The quickest Windows workflows aren’t in the browser
You right-click a file, instinctively look for “Share,” and then end up in a browser anyway—logging in, hunting for the right folder, and waiting for an upload page to load. On Windows, the fastest flows usually come from the shell: File Explorer, the Office apps, or a sync client that can create a link without opening a tab. If the tool lives in the right-click menu or a “Copy link” button inside the folder, you skip the slowest part: getting to the upload screen.
OneDrive and SharePoint users feel this most: if the file is already in a synced folder, you can right-click → Share (or Copy link) and you’re done. Teams that use Google Drive for desktop get a similar win. Even Windows’ “Send to” and “Compressed (zipped) folder” can shave minutes when the real issue is bundling many small files before you upload.
The catch is account drift. If you have both personal and work sync clients, “quick” can generate a link from the wrong tenant, or a folder that isn’t syncing yet. The next decision is picking one default uploader and setting it up so links are predictable.

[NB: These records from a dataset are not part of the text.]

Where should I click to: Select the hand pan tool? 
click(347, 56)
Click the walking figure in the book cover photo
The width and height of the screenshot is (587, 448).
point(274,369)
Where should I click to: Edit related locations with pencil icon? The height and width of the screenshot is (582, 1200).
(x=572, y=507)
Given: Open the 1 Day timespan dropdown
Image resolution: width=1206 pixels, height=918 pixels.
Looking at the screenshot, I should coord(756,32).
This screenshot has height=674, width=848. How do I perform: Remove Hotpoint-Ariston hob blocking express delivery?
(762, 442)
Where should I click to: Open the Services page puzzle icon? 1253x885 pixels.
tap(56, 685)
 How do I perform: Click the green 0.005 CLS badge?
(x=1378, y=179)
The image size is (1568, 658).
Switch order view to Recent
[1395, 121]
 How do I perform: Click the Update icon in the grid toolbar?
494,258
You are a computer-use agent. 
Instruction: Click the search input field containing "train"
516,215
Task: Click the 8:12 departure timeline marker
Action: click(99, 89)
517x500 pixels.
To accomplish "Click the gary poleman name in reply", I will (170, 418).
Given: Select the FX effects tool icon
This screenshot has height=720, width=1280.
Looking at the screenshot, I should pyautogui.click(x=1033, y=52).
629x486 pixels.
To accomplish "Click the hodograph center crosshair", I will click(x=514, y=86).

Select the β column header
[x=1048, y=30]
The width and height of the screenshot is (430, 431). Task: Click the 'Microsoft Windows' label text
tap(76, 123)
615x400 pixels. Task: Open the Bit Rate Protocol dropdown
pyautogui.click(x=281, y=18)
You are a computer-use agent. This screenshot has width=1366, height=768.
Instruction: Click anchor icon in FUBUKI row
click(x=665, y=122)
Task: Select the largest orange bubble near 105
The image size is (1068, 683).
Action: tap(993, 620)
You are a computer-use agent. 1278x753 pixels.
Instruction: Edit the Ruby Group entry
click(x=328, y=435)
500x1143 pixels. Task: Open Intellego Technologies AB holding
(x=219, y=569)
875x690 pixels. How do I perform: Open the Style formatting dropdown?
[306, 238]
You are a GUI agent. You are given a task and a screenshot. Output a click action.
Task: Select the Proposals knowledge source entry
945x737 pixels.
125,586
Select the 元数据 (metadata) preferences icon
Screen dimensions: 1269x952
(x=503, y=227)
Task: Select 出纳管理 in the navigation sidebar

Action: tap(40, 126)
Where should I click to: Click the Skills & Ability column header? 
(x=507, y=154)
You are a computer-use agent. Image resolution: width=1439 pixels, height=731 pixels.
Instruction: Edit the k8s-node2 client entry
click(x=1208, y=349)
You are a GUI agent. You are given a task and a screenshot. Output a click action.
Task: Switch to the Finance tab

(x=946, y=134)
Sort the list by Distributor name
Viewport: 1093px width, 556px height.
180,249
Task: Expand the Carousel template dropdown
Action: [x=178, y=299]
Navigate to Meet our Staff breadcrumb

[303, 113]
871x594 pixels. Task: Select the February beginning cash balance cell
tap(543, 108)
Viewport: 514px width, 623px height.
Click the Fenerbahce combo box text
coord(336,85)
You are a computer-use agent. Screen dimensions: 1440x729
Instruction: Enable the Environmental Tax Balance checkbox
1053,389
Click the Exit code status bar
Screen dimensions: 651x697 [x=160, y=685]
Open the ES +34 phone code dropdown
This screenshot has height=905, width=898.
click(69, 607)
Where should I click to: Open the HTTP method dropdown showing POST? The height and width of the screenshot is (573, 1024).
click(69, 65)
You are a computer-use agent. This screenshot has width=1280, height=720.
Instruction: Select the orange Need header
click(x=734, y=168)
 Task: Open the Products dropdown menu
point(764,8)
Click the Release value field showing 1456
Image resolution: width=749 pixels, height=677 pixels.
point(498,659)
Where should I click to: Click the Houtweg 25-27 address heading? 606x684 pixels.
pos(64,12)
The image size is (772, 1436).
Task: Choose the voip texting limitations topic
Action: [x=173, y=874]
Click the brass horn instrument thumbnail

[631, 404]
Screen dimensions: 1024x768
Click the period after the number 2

Pick your default uploader, then keep two backups ready
You’ll notice the time savings when you stop deciding every time. Pick one “default” uploader based on where you already work: OneDrive/SharePoint if you live in Microsoft 365, or Drive for desktop if your clients live in Google. Make one synced folder your landing zone (for example, “_Share Out”), and use the File Explorer right-click “Copy link” flow so every link comes from the same place and the same account.
Then keep two backups ready for when it breaks in real life: a one-off transfer tool for huge files or external recipients, and plain email attachments for small, low-risk docs. The cost is upkeep—sign-ins expire, sync pauses, and storage fills—so set a monthly reminder to confirm you’re still linking from the right account.